Turning Pain into Purpose
Tragedy and hard times come to us all, but few families have been hit as hard as the Nitkey family. Against overwhelming odds, Lyme disease has deeply impacted every member of this faith-filled, resilient household.
After exhausting their own resources in pursuit of answers, the Nitkeys found help and healing through the support of the Sisters Lyme Aide Foundation and now dedicate themselves to giving back. They openly share the latest treatment advancements and connect other families to SLA, which offers financial assistance for essential Lyme treatments not covered by insurance.
The Nitkeys are profoundly grateful to the friends—and friends of friends—who stood by them during their darkest hours. They believe the work of the Sisters Lyme Aide Board is not only exceptional, but life-changing.
Lyme disease is the most widespread vector-borne illness in the world—causing profound suffering and, in some cases, even death. The Nitkey family knows this reality all too well. Your generosity brings hope, healing, and renewed strength to families like the Nitkeys—and to countless others still fighting this relentless disease.
The Sisters and Granddaughter
Sarah: Thriving After Life-Saving Lyme Treatment Abroad
After undergoing life-saving Hyperthermia and Plasmapheresis treatments in Germany, Sarah is now attending school full-time and looks forward to graduating in June 2025. Her recovery took time, as Lyme had severely impacted multiple organs and systems.
Sarah is deeply grateful to everyone who supported her when her family had exhausted all resources seeking answers. Your generosity helped give her a second chance at life.

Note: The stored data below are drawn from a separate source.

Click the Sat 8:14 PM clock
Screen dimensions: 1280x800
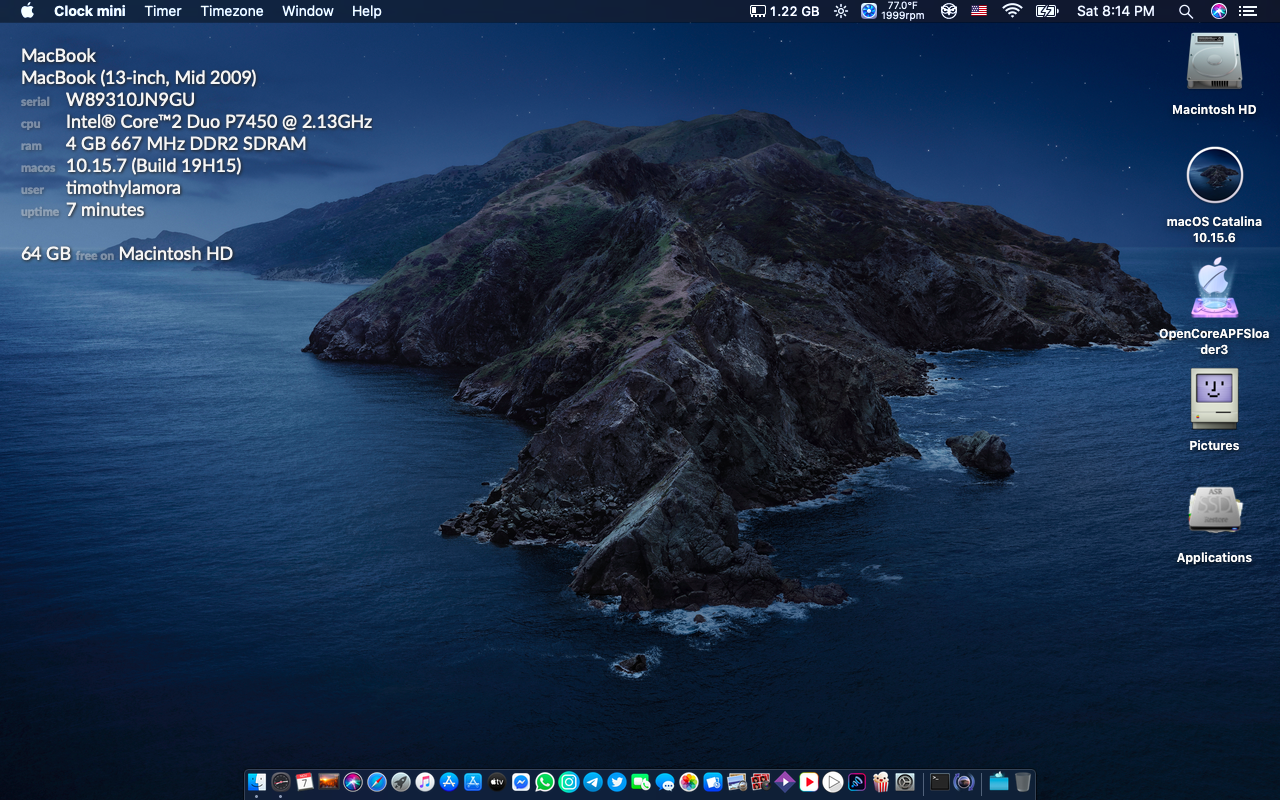1115,11
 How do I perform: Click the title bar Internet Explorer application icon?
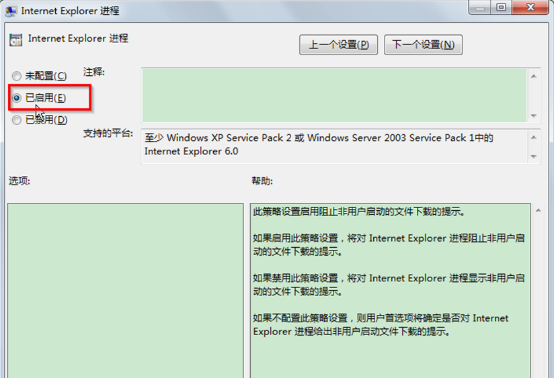click(x=11, y=11)
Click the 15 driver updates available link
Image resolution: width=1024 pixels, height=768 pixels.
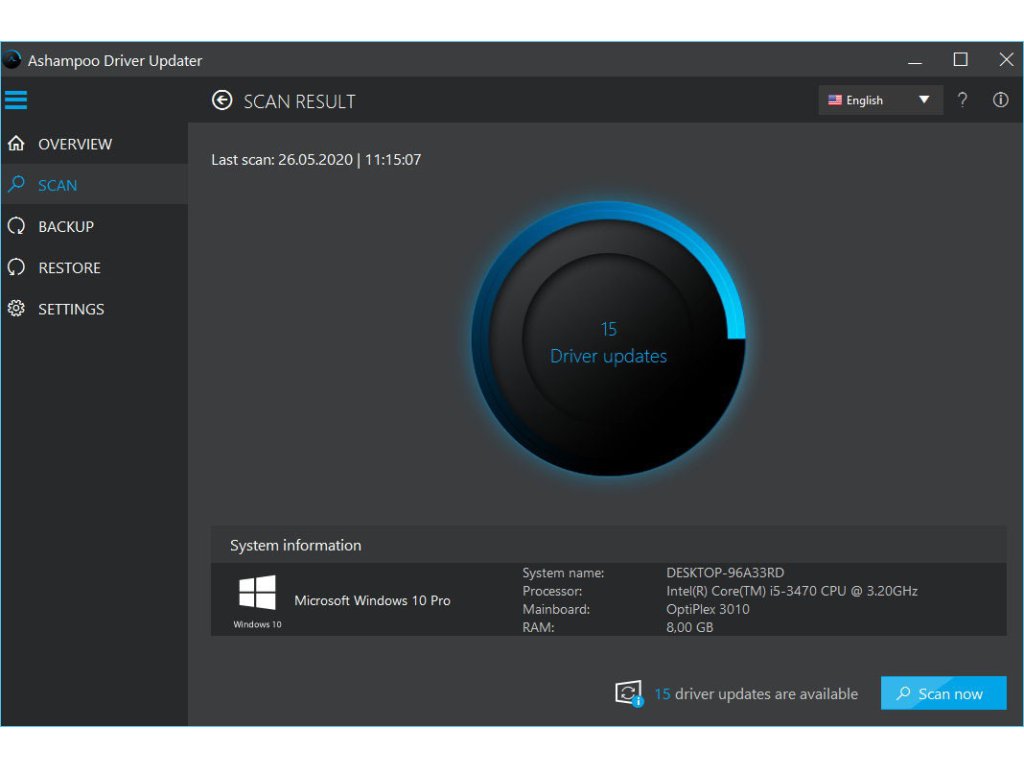(756, 694)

Hannah: A Mother Fighting Lyme with Strength and Grace
Hannah is a devoted wife and full-time mother to three young children. While caring for her family, she is also courageously battling the debilitating effects of Lyme disease.
Her symptoms are severe and wide-ranging, including Dysautonomia—an autonomic nervous system disorder that causes heart palpitations (arrhythmia), shortness of breath, and extreme fatigue. She also suffers from intense nerve pain similar to fibromyalgia, as well as ongoing gastrointestinal challenges.
Despite these daily struggles, Hannah continues to fight for her health and her family. Sisters Lyme Aide is honored to support her on this journey by helping provide the resources and care she needs.
Eissabella (aka Bella): A Brave Young Girl Battling Lyme Disease
Bella is a kind-hearted 12-year-old navigating the hardships of Lyme disease at a stage in life that should be filled with carefree moments and play.
Her symptoms include brain inflammation that affects cognitive function and memory, making learning and daily tasks more difficult. Bella also suffers from Dysautonomia, which impacts her autonomic nervous system and makes physical activity—something most children enjoy—extremely taxing. Simple exertion can lead to shortness of breath and irregular heart rate. In addition, she experiences unpredictable nerve pain and persistent fatigue that limits her ability to fully engage in everyday life.
Many Lyme specialists believe the disease can be passed in utero, as is suspected in Bella’s case—a pattern seen in numerous affected families.
Through the support of Sisters Lyme Aide, Bella and her family are not alone in this journey. We are committed to helping them access the care and support they need to restore hope and healing.
The Parents
Parents, John and Kelly, have been amazing and courageous throughout the entire ordeal. Endless hours of research, medical consultations, travel to doctors all over the country, night time vigils, and emotional and physical support for the girls has been absolutely exhausting, but they persevere. As parents they never imagined being in the place where they have to reach out to others for help to get their daughters the life-saving treatment they so desperately need to once again live a normal life as a family.